Although nearly 8,000 members of the Southeast Asian minority group live in Michigan – predominantly in Northeast Detroit and, increasingly, Warren and Pontiac – few in the mainstream know more about the Hmong than what they have seen on Grey’s Anatomy. Last season on the hit TV show, Hmong characters refused to allow their daughter to undergo surgery until blessed by their shaman.

More recently, in the real world, an 18-year-old Hmong teenager was shot 27 times by Warren police in a confrontation the family considered police brutality, but the shooting garnered little media attention. The Hmong began coming to the States in 1975. Since then, there has been an unfortunate misconception of the Hmong as unwilling to learn English, staunchly set in their animist spiritual practices and refusing to adapt to the American way of life.

And unless they’ve researched outside Cultural Anthropology 101, it’s doubtful many University students know much about Hmong culture – or the Hmong students on campus.

“When we first came to this country, we were known as Laotian American, not Hmong American,” said Maykao Lytongpao, a bilingual teacher at Detroit’s Fleming Elementary.

Xiong said students who don’t know who the Hmong are mistake him for being Chinese or of another Asian ethnic background.

To find out what it’s like to be Hmong in Michigan, and at the University, the best sources are the Hmong students themselves.

“It’s kind of hard being both Hmong and American,” Yang said.

Yang estimates his parents came to the United States around 1980. Young and just out of the refugee camps, the couple had two children and would go on to have six more. The family moved frequently before Yang was born, crisscrossing from the Midwest to the East Coast and back. Yang’s mother found work in factories; his father was and is still on disability from injuries sustained fighting Laotian communists for the C.I.A., as many Hmong did during the Vietnam War.

And also as many Hmong did, the Yang family temporarily set aside certain traditions and attended church when a Christian group sponsored them to come to the United States.

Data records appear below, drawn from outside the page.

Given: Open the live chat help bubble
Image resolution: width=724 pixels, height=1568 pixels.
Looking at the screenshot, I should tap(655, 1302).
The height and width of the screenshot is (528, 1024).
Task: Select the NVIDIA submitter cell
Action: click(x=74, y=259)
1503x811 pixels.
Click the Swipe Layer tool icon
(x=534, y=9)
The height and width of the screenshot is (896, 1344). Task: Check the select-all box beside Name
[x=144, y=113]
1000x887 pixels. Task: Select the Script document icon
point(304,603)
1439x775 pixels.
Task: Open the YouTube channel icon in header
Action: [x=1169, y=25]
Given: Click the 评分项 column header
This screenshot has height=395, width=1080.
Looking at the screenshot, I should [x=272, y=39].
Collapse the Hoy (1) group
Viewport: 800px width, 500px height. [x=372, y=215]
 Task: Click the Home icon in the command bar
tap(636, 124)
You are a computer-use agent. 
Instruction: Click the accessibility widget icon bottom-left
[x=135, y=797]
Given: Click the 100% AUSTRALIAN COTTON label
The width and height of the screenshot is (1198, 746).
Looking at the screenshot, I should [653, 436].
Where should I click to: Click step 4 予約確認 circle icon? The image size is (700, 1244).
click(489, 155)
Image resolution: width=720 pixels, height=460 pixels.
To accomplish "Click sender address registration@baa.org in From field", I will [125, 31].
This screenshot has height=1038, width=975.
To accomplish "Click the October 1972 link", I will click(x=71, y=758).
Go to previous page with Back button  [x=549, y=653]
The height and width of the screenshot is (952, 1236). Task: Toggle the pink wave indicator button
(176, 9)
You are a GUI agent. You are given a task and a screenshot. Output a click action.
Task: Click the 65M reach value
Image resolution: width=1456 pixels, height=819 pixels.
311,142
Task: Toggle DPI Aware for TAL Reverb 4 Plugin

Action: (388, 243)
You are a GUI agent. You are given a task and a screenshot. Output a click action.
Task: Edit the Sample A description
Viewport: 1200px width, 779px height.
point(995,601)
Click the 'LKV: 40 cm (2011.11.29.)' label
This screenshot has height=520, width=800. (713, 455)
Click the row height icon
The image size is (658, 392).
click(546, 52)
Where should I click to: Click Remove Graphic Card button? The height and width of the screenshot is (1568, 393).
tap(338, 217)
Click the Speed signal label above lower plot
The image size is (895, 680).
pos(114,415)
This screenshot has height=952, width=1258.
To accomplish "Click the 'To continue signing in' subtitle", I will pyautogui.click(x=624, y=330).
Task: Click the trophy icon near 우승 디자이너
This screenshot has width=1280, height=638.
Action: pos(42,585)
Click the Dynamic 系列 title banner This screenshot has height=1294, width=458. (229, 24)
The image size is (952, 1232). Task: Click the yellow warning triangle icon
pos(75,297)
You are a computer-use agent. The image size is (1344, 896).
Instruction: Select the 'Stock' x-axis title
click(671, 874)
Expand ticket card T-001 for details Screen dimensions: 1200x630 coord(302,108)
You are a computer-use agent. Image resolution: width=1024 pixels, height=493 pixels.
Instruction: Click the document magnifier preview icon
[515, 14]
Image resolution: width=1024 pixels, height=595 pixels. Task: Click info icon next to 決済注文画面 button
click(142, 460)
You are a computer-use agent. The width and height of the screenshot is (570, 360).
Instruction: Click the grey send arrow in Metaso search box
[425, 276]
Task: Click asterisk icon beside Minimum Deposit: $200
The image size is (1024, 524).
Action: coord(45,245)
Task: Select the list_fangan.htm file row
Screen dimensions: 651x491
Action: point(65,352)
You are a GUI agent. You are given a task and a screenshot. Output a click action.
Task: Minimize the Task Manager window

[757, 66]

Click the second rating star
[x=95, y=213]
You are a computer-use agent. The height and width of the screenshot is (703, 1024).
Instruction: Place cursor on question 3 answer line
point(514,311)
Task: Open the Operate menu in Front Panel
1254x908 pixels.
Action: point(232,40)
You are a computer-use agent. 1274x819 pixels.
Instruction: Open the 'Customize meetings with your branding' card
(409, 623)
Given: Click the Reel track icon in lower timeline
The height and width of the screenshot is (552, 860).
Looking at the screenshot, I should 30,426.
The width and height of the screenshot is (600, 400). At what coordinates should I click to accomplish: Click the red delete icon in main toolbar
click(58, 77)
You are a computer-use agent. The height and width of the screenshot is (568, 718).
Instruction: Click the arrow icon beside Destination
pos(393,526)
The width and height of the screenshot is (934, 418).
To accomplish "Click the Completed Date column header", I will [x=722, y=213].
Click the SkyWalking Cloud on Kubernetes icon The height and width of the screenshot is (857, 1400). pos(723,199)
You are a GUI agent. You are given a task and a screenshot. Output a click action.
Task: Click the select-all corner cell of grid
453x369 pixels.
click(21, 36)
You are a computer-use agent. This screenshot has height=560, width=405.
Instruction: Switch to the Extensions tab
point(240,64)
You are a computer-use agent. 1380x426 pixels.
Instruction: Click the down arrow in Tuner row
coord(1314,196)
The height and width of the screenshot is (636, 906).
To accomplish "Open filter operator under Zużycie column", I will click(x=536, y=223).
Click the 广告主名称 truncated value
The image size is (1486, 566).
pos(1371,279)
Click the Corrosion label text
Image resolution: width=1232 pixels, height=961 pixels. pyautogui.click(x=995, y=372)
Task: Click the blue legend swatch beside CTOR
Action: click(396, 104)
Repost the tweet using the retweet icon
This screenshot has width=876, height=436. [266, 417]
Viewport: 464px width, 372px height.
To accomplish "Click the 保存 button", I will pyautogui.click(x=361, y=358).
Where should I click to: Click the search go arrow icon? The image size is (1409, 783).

Catholic, Mormon and Lutheran service organizations have “adopted” thousands of Hmong families since they began immigrating stateside.

His family has since returned to Hmong practices, but balancing religion is one of the most difficult conflicts of being Hmong in America, Yang said. “You have to choose which values you want to keep: whether to convert to Christianity or to follow the old ways.”

These “old ways” include burning incense for ancestors and hu plig – or soul-calling – ceremonies for the Hmong New Year, said Maykao Lytongpao, a Hmong bilingual teacher at Detroit’s Fleming Elementary School. An active figure in the metro Detroit Hmong community, Lytongpao is the pageant and competition coordinator for the statewide Hmong New Year Festival, held annually in Lansing. She is one of the co-chairs for the Hmong National Development Conference, which celebrates its seventh year this spring with its first Detroit-hosted symposium.

But events like the Michigan New Year Festival aren’t readily available in cities and states with fewer Hmong.

Maipa Vang, who graduated from the University in 2002, lived in mostly white Muncie, Ind. while her father attended Ball State University. Sponsored by a Lutheran organization, Vang and her siblings attended church regularly and went to private school.

“My father felt he should do as (the Americans) are doing – they followed the ways of the Americans,” Vang said. “Essentially it was something he wasn’t really happy doing.”